Le scénariste, Matteo Mastragostino, revient bien évidemment sur certains moments de la vie dans le Lager, où Levi est affecté dans un laboratoire de chimie. Il y affronte, avec ses amis Alberto et Lorenzo, le froid, la faim, l’arbitraire de la sélection des condamnés. *
Mais l’intérêt principal de l’ouvrage réside dans le point de vue rétrospectif adopté, celui de Primo Levi sur sa propre histoire, et la façon de la partager. Il est le fruit de l’imagination de Mastragostino, qui met en scène la manière dont Levi aurait pu lui transmettre son expérience. Le récit alterne entre des scènes de classe et de réguliers et violents flash-back dans l’enfer concentrationnaire. Sciemment, Mastragostino met en scène des personnages parlant leur langue d’origine, ce qui contribue au sentiment d’égarement du lecteur, incomparable avec celui des déportés, les difficultés d’expression et de compréhension étant déterminantes pour leur survie. Au dessin en noir et blanc, Alessandro Ranghiasci participe de l’immersion dans l’ambiance inhumaine du camp : visages marqués, regards incrédules ou absents, les larmes de Primo Levi.
Les auteurs s’attardent aussi sur un épisode plus controversé de la vie de Levi : l’exécution de deux jeunes partisans, quelques jours avant que l’écrivain ne soit capturé. Qu’il y ait été impliqué ou non importe finalement peu : il en gardera un poids insurmontable, illustrant par là les choix absurdes auxquels ses camarades et lui-même étaient contraints.

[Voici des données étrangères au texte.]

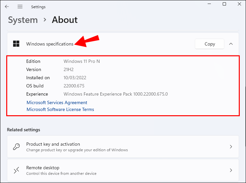The image size is (246, 183).
Task: Navigate to System in the breadcrumb
Action: coord(23,20)
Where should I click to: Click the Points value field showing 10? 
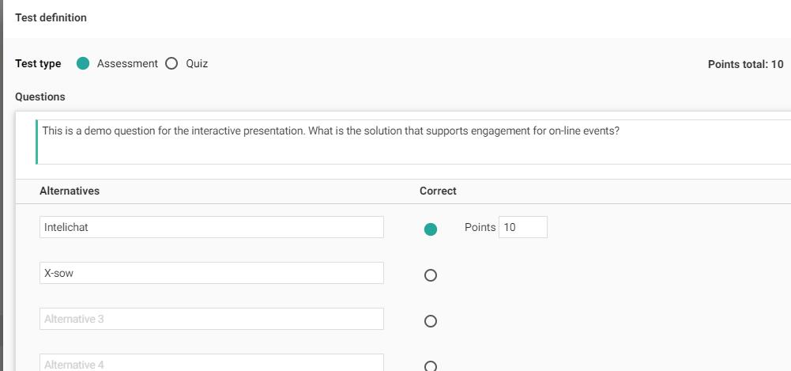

En fin d’ouvrage, Matteo Mastragostino revient en quelques pages sur la genèse de l’ouvrage et s’attarde sur quelques éléments biographiques de Primo Levi et quelques-uns de ses compagnons, dont Vanda, sa compagne décédée à Birkenau en 1944. Une bibliographie sur laquelle se sont appuyés les auteurs accompagne également cette BD qui vaut autant comme un témoignage du passé que comme un avertissement sur notre présent.